▸ Your objective: Quote only the lines that start at the line with "Open the Actions overflow menu (three dots)" and run to the end of the entries; omit the pictures.

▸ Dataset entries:
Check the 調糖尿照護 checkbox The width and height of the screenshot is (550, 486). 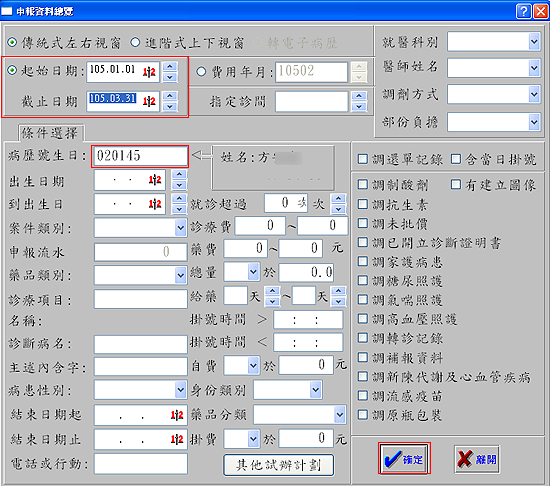click(x=362, y=281)
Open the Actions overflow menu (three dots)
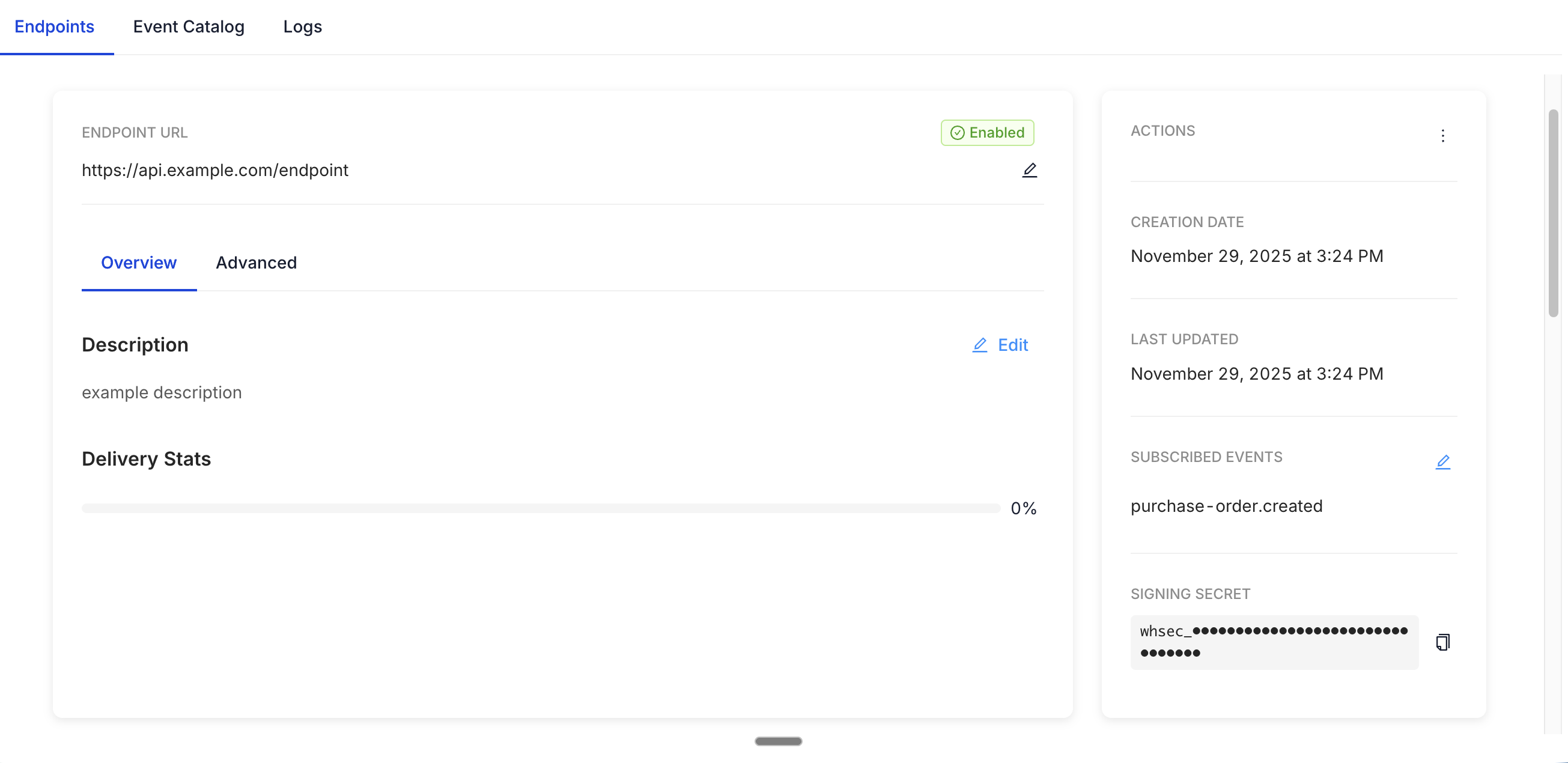Screen dimensions: 1568x763 [x=1444, y=135]
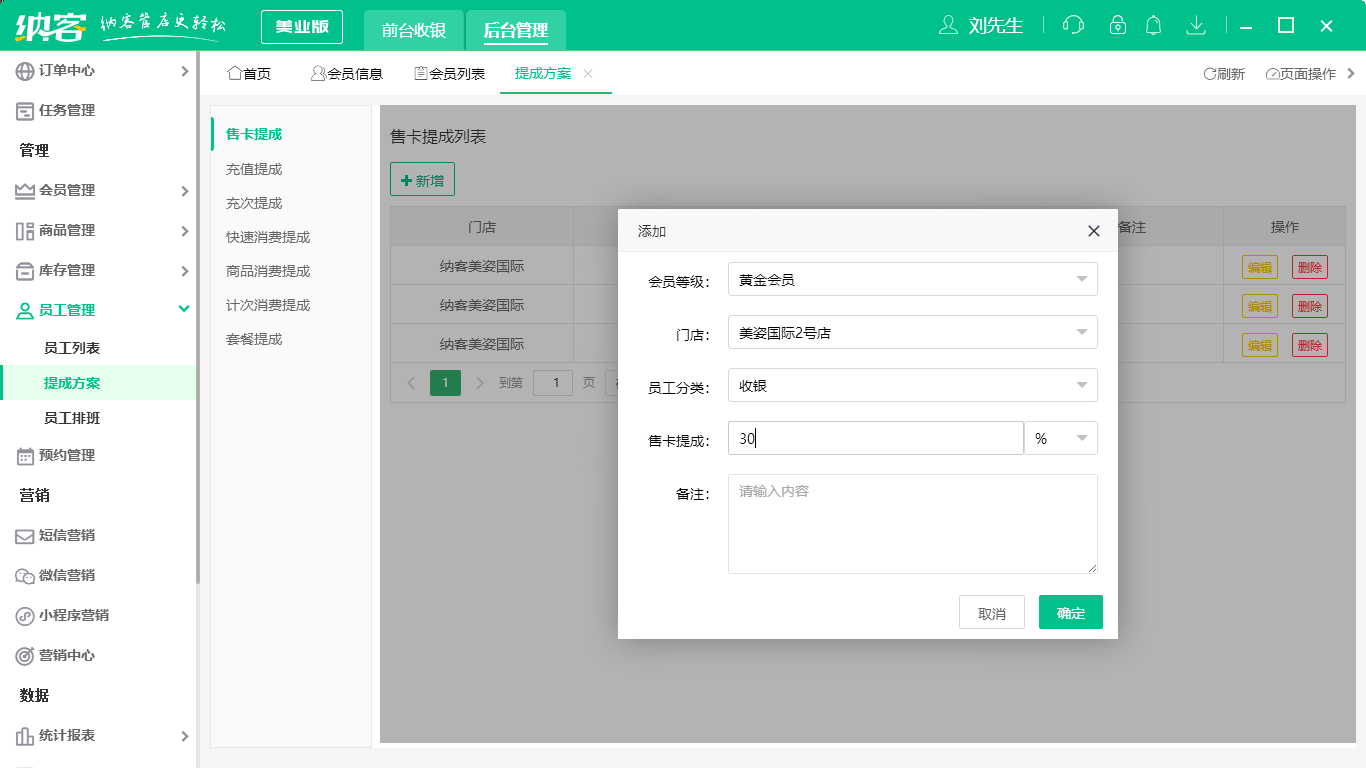Close the 提成方案 tab

588,73
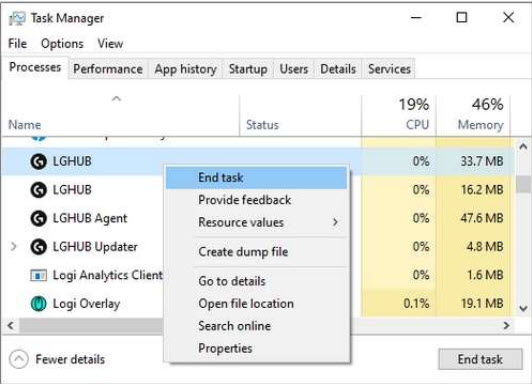This screenshot has width=532, height=384.
Task: Click the Task Manager title bar icon
Action: 17,18
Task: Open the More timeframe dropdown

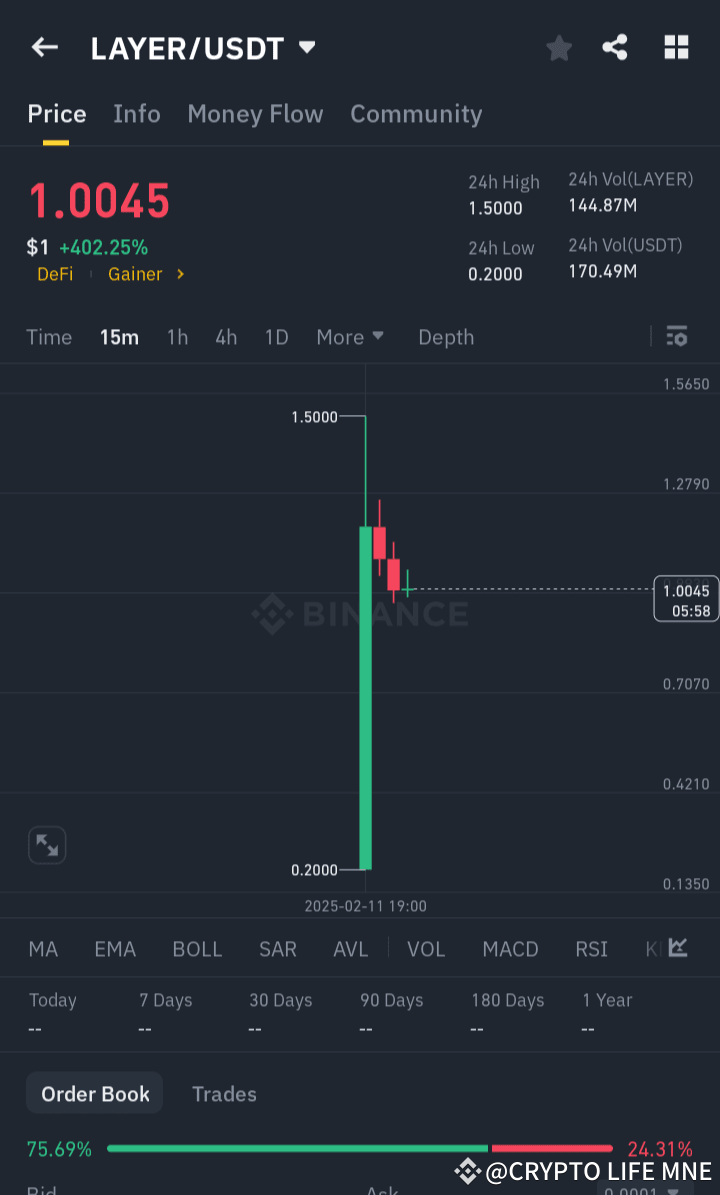Action: point(350,337)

▸ Your response:
Open the Actions overflow menu (three dots)
Screen dimensions: 1568x763 [x=1444, y=135]
Close the 提成方案 tab

588,73
This screenshot has width=532, height=384.
Task: Click the Task Manager title bar icon
Action: 17,18
Task: Open the More timeframe dropdown

Action: point(350,337)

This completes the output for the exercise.